Misgivings on Giving Tuesday

Somehow I skipped the chapter in the Handbook of Life when it explained why Black Friday has to be followed by Cyber Monday, Giving Tuesday and Thank You Wednesday. Oh.My.Lord. I am about to scream in anger and frustration. It wasn’t enough to culturally misappropriate Black Friday all over the planet and the entire internet, but it had to be followed by the blasted Cyber Monday as well.

Supply and Demand ©FrogDiva Photography

I am pretty sure you were bombarded from all sides with Giving Tuesday messages like I was. There was absolutely no escaping it. They showed up in emails, the spam box, on videos, and you couldn’t click anything on social media without stumbling into a request or encouragement to donate to your favourite charity. The first hour of Giving Tuesday I thought it was some kind of a strange coincidence or another peculiar trend like Fridays for Future, until I looked it up. I almost fell off my chair when I read it has been an official concept since 2011. Official?! There is even a dedicated website for it!

I fail to see or accept the reasoning behind having to highlight one particular day for something we do throughout the year anyway. Let’s talk about CyberMonday for a minute. We buy electronics and software the whole year round, and aren’t about to wait for next CyberMondy to roll around before you buy what you need. Besides, whatever is on offer on CyberMonday was probably already covered by Black Friday, just a question of finding out which day offers the bigger discount.

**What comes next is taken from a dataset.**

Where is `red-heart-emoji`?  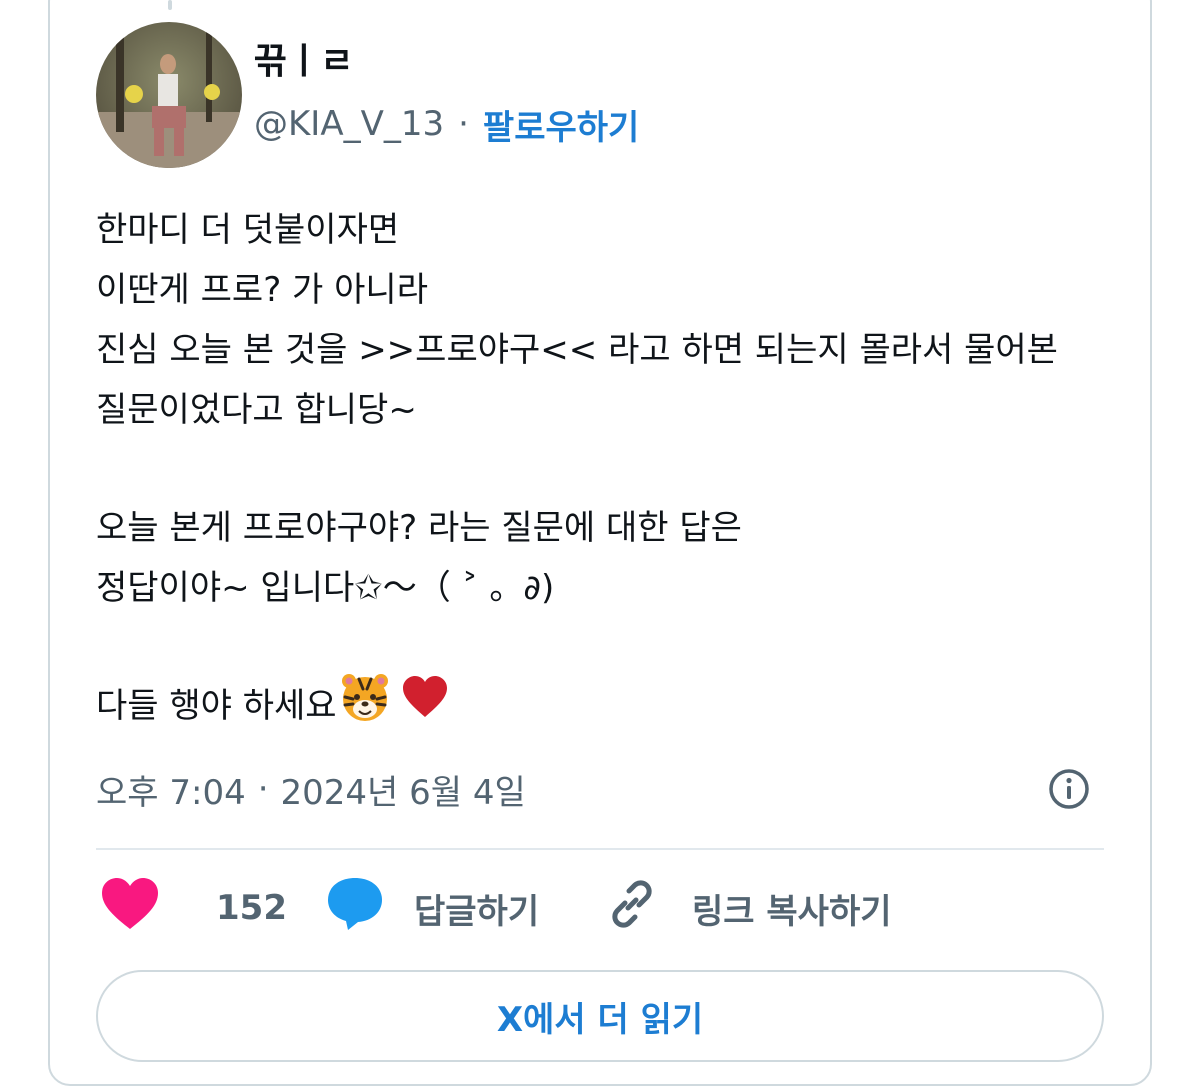 red-heart-emoji is located at coordinates (425, 706).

I have an even greater issue with Giving Tuesday. I already have a problem with the yearly requests to donate to orphans, homeless, the aged, the poor, the animal shelters, the abandoned llamas, you name it there will be a reason to extort a donation out of you on Christmas. When I visited orphanages in India and the Philippines in the past, all the employees and volunteers complained that they are flooded with food and donations during Christmas, but struggle the entire year to keep things running. One nun in India wailed that there were 12 good months in a year that companies could choose from to support the charity, why do people think they only need cheer and joy around Christmas? Don’t the homeless need your compassion and kindness on a daily basis? Shouldn’t generosity be a primary practice in everyone’s life to begin with? Why on earth do we need one particular day to be generous? What am I missing?

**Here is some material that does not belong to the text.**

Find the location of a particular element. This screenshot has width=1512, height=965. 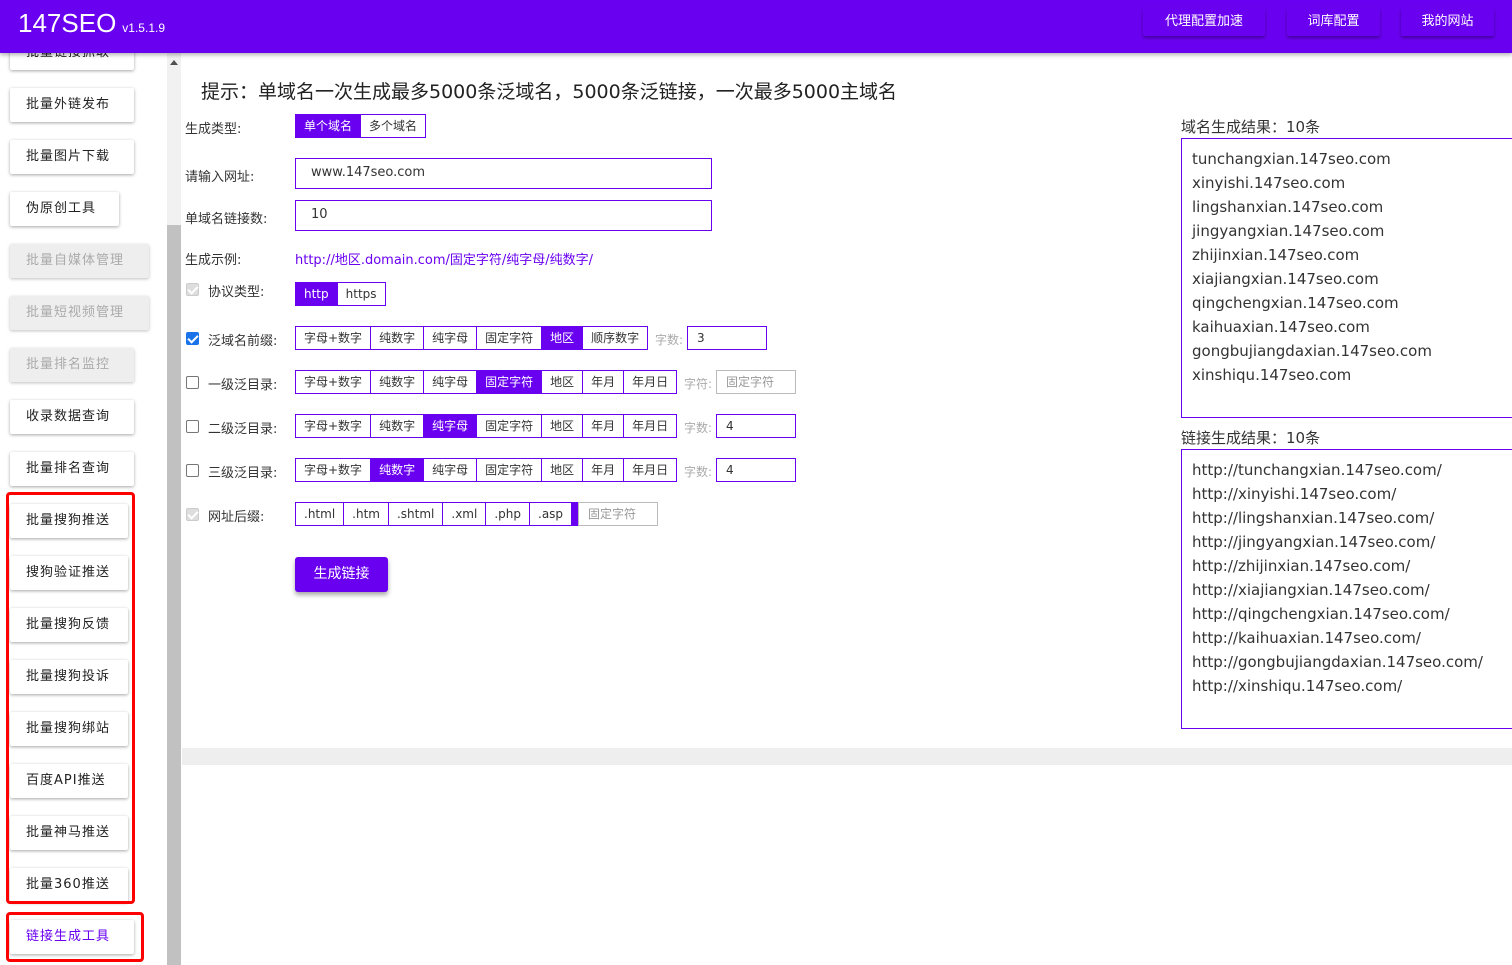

Don’t get me wrong, it’s not the donating per se that bothers me, it is the converging on one day or one season. There is something perversely wrong with companies and organisations that think one big donation at Christmas will be the act of kindness that covers corporate social responsibility. Sorry folks, but that’s not the way it works. True giving involves commitment, compassion, and involvement. Hiding behind a checkbook is a tax rebate in my book, not an act of kindness. In all these campaign ads for Giving Tuesday not a single one asked you to donate time or to declare it pro bono day instead. Whatever it is that ails our fellow human beings requires humane treatment and humanity, not a bunch of zeros on a check.

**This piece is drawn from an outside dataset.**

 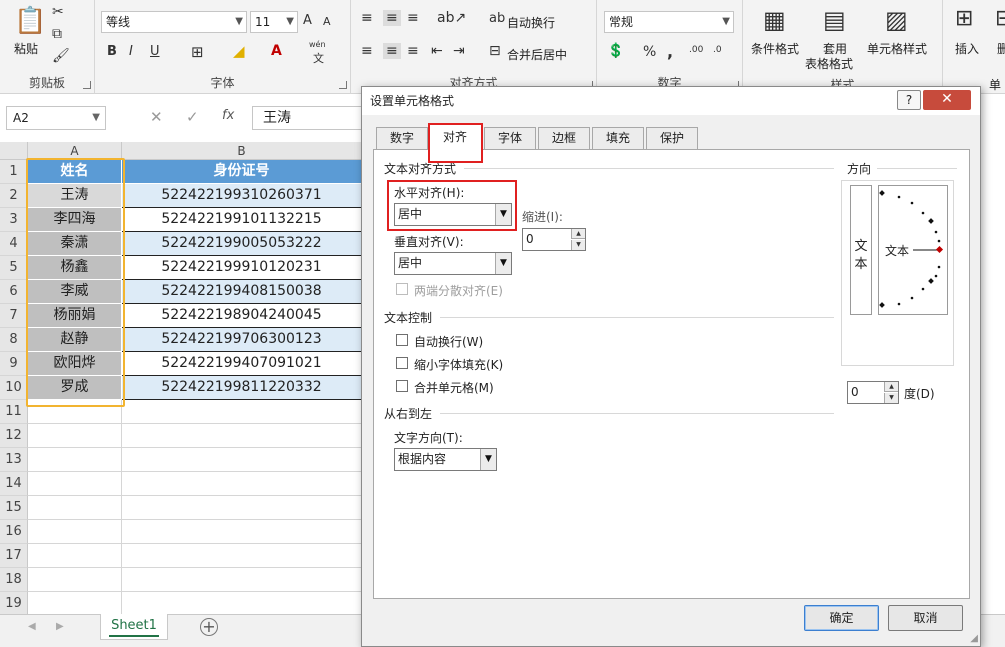 I want to click on name-box: A2 ▼, so click(x=56, y=118).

I donate and commit to a charity when I feel like it and believe in the cause on a deep personal level, and not be bullied into doing so. There are more and more of these national XYZ days and International XYZ days that I can follow or care to recognise. Monday is Monday, Tuesday will continue to remain Tuesday – it is how you live each day on the basis of your own free will and values that matter, not what massive marketing campaigns demand that you undertake.

2 comments

  1. I agree. We never had these things in the UK when I was younger but sadly capitalism is now forcing Black Friday etc on us too .
    I give monthly to several different charities so Christmas ones through the door or via email tend to go in the bin or deleted and I refuse to feel guilty!